WHAT NEEDS TO BE DONE: Omit the pictures. Print each entry below exactly.
*** MATERIALS PROVIDED ***
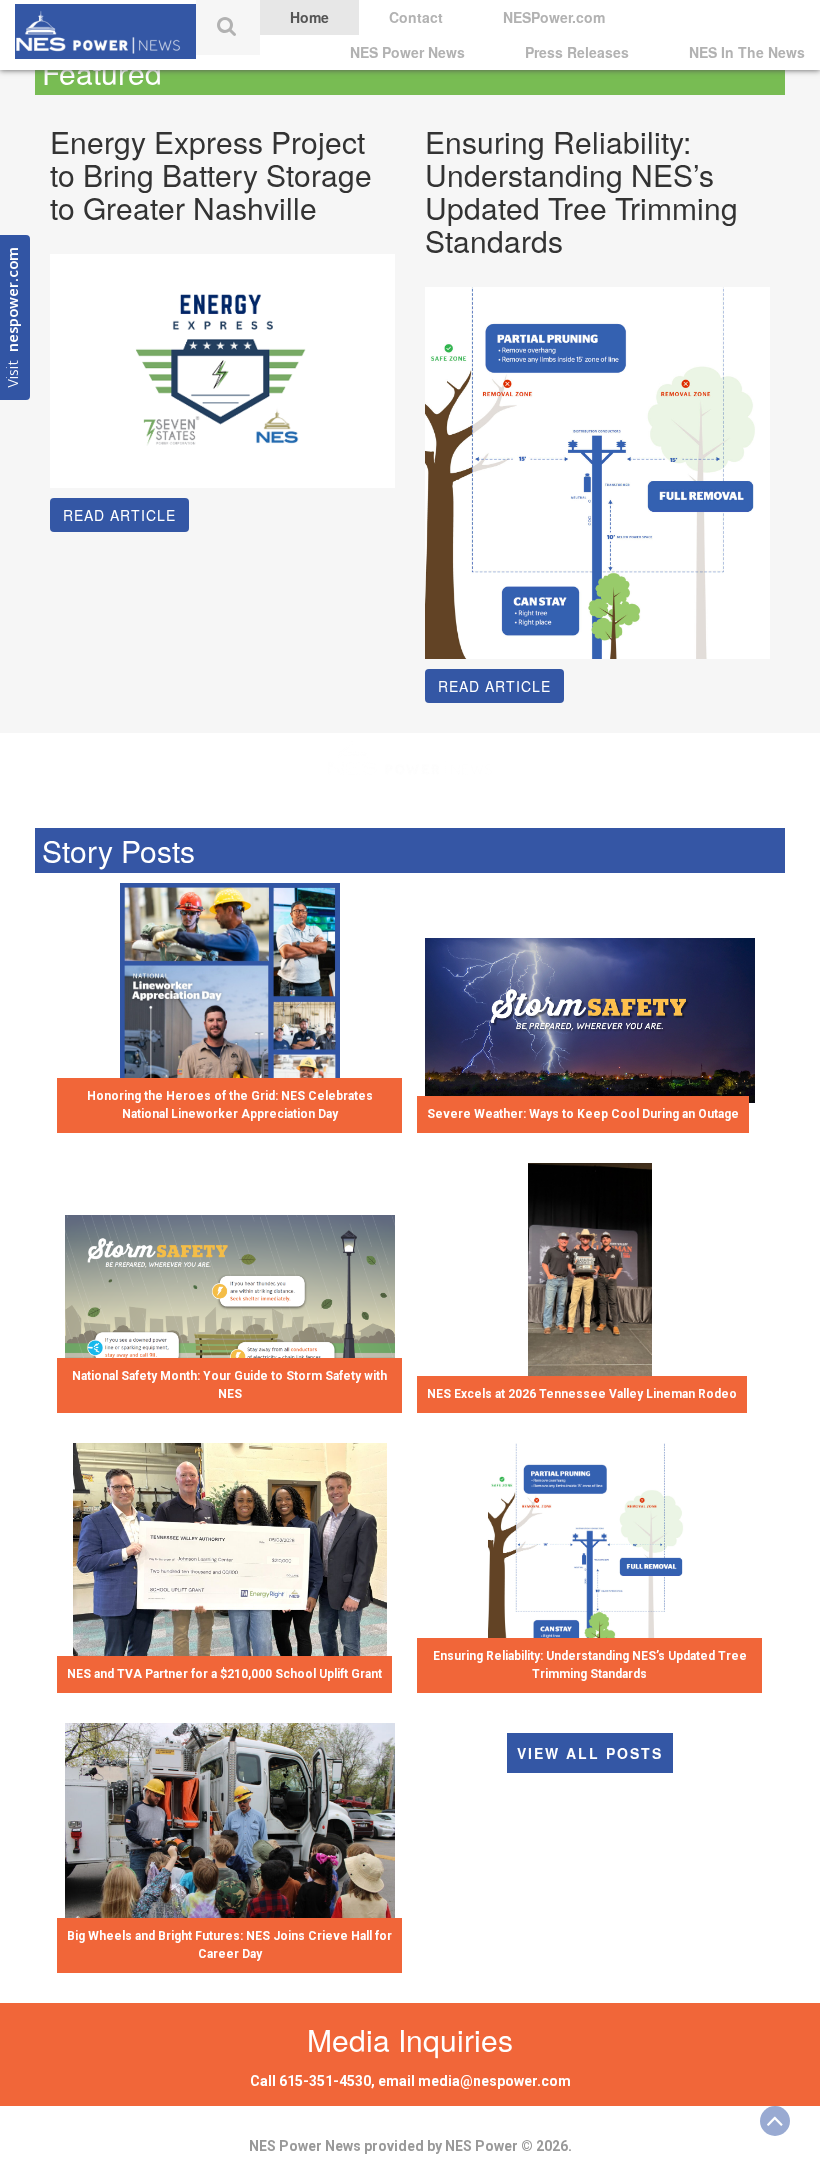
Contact (416, 17)
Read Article (119, 515)
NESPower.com (554, 17)
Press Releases (577, 52)
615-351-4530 (325, 2081)
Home (309, 17)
***
EXPECTED ANSWER:
Contact (416, 17)
Read Article (119, 515)
NESPower.com (554, 17)
Press Releases (577, 52)
615-351-4530 (325, 2081)
Home (309, 17)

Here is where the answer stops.